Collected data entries
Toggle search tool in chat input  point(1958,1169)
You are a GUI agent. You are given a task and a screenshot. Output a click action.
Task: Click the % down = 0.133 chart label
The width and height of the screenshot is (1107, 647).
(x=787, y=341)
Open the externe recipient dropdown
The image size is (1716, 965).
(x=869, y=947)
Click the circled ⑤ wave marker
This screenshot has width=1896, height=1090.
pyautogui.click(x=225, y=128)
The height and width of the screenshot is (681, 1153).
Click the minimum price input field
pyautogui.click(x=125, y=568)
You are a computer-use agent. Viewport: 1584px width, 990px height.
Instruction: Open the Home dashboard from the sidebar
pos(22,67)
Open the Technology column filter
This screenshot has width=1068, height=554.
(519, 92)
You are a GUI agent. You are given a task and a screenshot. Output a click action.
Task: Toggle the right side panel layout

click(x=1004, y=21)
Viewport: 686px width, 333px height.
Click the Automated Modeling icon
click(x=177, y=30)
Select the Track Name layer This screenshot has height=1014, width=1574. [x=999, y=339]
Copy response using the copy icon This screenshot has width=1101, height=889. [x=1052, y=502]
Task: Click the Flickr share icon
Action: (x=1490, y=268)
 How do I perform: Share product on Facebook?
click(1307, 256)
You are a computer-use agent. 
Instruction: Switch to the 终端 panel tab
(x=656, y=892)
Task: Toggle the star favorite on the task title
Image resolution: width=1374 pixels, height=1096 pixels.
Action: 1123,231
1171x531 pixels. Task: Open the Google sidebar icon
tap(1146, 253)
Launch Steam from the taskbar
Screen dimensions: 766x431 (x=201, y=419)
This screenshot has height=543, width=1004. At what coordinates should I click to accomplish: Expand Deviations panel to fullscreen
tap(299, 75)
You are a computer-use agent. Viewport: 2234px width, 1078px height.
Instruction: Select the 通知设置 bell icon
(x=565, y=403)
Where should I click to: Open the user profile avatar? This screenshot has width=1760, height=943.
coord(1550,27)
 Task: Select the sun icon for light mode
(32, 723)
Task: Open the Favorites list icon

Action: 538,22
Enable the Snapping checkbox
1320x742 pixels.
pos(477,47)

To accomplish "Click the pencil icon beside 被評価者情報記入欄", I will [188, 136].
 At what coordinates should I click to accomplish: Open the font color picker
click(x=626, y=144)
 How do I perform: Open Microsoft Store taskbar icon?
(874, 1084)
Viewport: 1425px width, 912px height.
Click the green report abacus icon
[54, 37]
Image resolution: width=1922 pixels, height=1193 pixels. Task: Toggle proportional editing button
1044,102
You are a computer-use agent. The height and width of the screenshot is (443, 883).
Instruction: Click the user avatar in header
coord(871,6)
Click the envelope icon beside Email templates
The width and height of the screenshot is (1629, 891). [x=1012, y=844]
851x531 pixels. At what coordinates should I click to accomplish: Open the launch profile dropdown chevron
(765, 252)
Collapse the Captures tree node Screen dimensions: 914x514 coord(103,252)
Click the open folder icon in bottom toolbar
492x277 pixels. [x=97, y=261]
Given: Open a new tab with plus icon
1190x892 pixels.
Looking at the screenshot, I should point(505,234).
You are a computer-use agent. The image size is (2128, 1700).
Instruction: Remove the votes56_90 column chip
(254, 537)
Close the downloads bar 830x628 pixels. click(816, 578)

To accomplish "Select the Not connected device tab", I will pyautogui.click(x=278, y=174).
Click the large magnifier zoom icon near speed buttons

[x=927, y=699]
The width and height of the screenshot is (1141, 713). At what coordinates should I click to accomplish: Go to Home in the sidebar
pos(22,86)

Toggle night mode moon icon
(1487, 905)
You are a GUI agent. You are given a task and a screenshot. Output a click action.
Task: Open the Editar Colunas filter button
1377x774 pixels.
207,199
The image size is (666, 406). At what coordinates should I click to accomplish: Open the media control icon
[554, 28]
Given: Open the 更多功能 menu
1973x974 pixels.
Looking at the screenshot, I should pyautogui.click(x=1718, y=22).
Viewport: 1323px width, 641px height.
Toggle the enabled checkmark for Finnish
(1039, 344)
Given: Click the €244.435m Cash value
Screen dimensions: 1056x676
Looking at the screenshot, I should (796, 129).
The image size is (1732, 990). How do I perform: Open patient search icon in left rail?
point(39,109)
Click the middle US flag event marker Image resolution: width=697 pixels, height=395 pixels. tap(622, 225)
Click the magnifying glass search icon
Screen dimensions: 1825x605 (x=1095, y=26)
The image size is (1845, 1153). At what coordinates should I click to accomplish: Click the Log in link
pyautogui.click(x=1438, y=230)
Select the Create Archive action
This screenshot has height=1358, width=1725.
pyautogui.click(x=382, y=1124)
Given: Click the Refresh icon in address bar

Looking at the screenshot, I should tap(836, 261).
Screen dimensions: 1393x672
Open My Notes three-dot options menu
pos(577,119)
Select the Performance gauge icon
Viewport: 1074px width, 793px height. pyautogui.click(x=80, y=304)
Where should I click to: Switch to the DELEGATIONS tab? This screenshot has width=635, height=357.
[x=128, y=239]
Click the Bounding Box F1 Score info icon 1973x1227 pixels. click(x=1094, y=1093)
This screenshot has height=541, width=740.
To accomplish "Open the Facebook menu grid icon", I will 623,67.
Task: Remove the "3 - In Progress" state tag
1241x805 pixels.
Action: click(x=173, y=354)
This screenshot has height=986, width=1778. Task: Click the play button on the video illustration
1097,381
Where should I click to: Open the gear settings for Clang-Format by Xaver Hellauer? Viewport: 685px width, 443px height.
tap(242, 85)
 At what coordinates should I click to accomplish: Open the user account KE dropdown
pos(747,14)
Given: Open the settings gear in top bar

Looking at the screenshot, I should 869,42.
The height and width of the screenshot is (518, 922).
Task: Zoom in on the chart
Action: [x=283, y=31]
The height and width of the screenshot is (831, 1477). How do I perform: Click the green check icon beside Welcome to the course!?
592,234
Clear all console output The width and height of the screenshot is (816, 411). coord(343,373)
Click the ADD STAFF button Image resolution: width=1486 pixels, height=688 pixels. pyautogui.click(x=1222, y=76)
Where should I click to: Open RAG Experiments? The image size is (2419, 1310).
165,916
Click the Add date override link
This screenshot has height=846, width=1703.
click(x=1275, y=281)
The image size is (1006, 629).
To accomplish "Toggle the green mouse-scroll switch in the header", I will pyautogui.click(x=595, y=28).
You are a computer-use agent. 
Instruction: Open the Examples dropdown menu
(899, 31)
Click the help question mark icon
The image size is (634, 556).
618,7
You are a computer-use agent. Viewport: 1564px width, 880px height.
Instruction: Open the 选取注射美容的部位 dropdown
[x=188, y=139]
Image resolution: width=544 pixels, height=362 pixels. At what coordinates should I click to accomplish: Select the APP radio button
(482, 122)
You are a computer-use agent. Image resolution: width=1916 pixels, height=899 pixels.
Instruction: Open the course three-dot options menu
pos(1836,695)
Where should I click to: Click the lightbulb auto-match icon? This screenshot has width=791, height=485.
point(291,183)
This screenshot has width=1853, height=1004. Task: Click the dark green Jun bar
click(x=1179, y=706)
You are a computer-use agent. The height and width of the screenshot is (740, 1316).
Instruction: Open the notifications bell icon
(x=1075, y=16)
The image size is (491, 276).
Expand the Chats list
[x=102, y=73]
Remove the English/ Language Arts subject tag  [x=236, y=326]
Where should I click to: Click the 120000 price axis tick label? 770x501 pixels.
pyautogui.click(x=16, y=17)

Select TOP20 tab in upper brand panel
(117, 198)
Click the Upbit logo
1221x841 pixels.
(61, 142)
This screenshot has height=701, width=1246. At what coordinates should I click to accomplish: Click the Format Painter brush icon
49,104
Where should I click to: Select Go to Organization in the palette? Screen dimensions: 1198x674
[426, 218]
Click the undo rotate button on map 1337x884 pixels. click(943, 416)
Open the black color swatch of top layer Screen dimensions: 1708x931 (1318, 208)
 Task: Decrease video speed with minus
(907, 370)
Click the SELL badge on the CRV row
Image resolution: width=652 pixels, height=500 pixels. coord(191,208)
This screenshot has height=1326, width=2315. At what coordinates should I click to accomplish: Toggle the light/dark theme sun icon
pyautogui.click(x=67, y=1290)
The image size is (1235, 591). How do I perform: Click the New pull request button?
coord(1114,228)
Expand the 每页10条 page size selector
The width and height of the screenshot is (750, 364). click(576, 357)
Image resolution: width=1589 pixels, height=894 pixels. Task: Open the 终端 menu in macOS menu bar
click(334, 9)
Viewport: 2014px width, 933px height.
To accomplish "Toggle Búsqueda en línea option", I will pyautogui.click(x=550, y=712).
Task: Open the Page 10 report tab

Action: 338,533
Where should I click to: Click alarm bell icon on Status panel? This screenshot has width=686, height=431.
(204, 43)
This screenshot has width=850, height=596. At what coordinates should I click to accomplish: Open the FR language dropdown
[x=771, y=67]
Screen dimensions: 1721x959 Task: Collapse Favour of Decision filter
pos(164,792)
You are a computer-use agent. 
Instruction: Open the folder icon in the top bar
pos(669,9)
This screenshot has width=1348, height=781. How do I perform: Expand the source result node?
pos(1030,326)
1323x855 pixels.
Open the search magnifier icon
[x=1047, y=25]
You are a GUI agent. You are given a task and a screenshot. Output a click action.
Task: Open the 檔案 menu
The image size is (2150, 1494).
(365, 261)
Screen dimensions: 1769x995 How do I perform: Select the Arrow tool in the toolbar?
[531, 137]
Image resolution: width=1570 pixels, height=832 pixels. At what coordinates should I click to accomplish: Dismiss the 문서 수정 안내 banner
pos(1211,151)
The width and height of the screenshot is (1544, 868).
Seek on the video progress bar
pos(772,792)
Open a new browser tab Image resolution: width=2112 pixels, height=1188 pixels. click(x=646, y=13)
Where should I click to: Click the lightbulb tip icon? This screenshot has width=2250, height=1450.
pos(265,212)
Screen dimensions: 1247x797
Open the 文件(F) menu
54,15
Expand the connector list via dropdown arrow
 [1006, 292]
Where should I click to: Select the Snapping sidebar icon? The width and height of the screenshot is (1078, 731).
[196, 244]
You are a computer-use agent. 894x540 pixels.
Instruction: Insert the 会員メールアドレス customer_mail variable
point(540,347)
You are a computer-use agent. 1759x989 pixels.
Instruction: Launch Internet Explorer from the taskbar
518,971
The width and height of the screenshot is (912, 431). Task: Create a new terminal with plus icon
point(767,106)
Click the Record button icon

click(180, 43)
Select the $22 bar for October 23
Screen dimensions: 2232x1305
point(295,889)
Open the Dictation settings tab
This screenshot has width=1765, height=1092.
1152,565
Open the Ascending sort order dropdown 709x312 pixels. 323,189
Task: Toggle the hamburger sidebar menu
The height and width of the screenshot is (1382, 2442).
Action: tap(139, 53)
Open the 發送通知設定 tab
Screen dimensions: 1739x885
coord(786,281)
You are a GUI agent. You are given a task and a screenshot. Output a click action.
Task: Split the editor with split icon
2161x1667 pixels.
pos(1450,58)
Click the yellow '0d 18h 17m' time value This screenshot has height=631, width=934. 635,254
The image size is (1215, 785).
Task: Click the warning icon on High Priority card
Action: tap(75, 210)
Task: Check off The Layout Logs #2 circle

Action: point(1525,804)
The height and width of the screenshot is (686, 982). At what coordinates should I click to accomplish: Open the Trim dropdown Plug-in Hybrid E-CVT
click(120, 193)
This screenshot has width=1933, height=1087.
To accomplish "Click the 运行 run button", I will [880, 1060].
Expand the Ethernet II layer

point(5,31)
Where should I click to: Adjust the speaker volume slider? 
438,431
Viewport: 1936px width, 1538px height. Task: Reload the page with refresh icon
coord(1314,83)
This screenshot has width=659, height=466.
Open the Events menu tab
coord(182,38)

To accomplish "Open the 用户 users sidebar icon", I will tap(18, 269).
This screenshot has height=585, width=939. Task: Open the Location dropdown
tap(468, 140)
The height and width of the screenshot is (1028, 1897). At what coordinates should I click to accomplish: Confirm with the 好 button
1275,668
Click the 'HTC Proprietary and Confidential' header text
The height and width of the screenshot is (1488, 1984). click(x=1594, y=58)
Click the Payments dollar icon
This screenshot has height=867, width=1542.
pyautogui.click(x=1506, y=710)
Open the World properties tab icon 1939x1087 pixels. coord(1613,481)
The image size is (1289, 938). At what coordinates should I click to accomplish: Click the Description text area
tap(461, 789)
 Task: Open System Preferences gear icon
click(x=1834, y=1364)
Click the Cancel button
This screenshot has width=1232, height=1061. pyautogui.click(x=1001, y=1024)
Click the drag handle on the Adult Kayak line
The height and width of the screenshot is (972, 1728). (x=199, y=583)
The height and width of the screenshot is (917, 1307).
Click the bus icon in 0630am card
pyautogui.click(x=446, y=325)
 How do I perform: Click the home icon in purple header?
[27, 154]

- WHAT NEEDS TO BE DONE
Of the entries above, repeat exactly the lines between the line with "The height and width of the screenshot is (831, 1477)." and the line with "Clear all console", inclusive, and no others.

- ANSWER SECTION
The height and width of the screenshot is (831, 1477). How do I perform: Click the green check icon beside Welcome to the course!?
592,234
Clear all console output The width and height of the screenshot is (816, 411). coord(343,373)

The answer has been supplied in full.